[Collected data]
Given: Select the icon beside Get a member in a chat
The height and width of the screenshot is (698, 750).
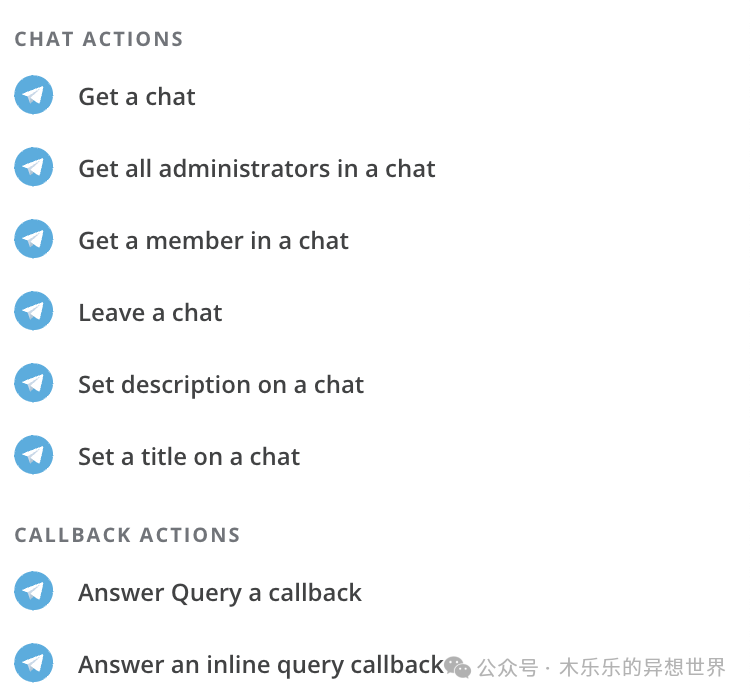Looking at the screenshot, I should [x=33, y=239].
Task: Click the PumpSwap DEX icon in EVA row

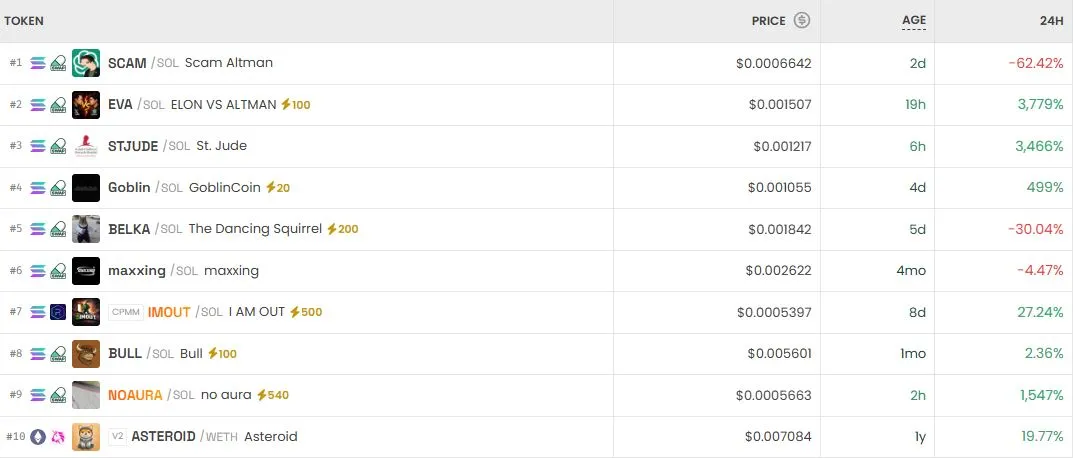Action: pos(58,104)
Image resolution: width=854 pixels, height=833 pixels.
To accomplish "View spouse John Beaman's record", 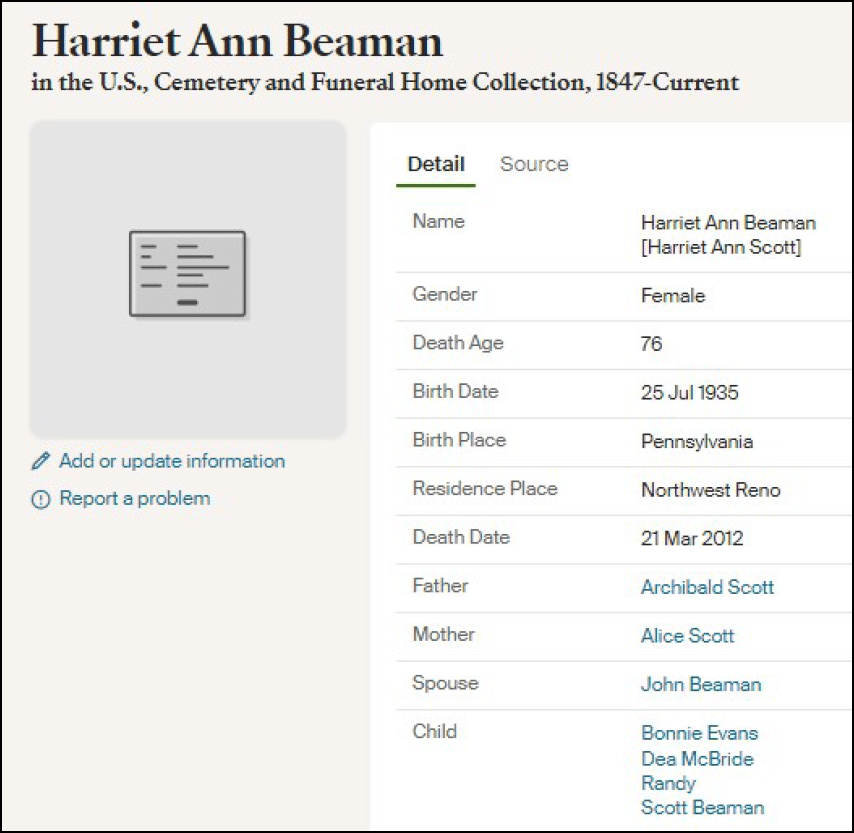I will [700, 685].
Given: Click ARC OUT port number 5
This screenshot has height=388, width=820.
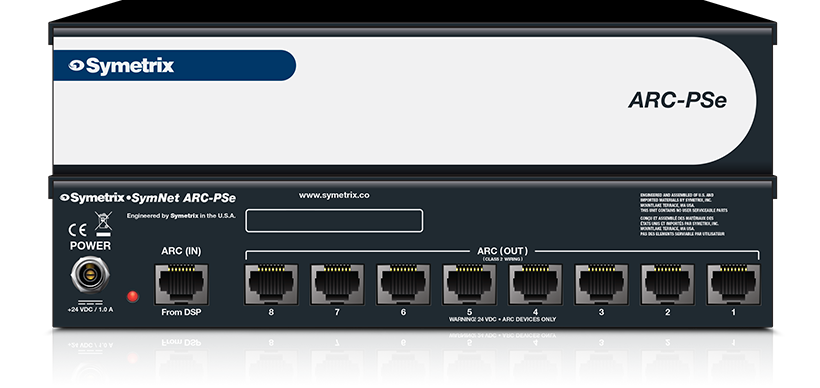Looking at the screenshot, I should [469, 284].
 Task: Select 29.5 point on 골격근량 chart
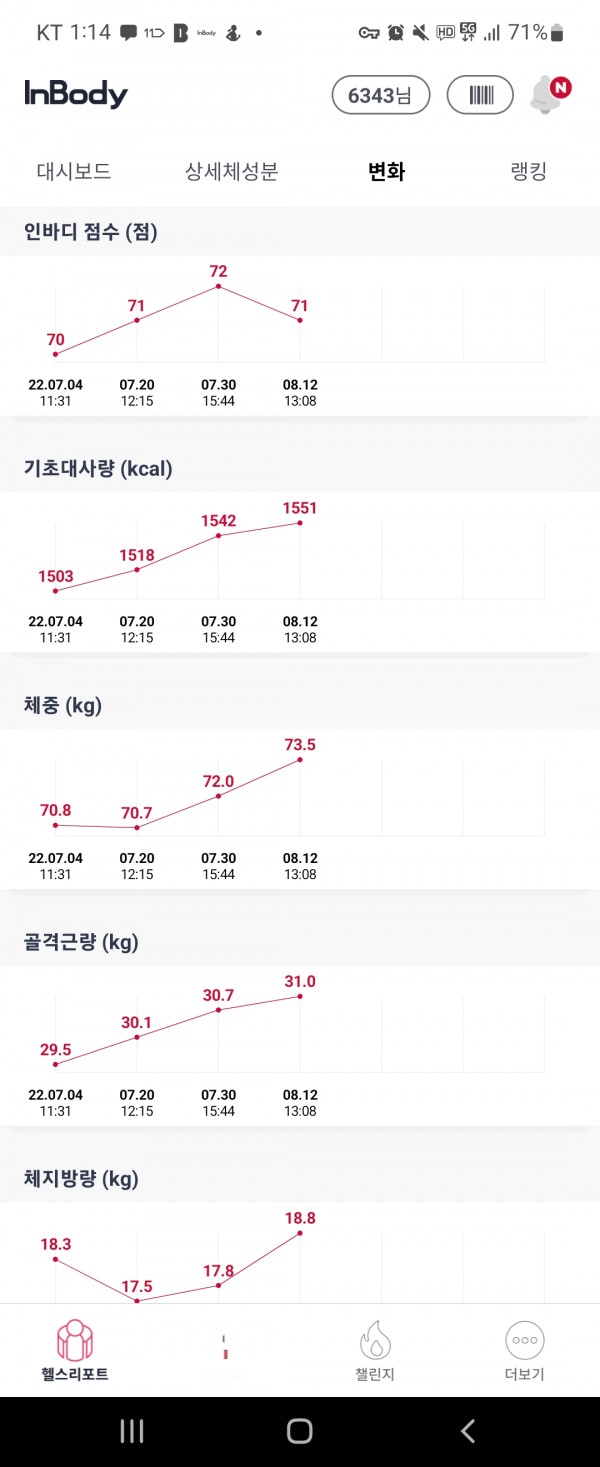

YOUR GOAL:
Reproduce the records above exactly, but only from the line containing "Given: Click ARC OUT port number 5" through the last line, both included, and without any pictures.

ANSWER BOX:
Given: Click ARC OUT port number 5
This screenshot has height=388, width=820.
Looking at the screenshot, I should [469, 284].
 Task: Select 29.5 point on 골격근량 chart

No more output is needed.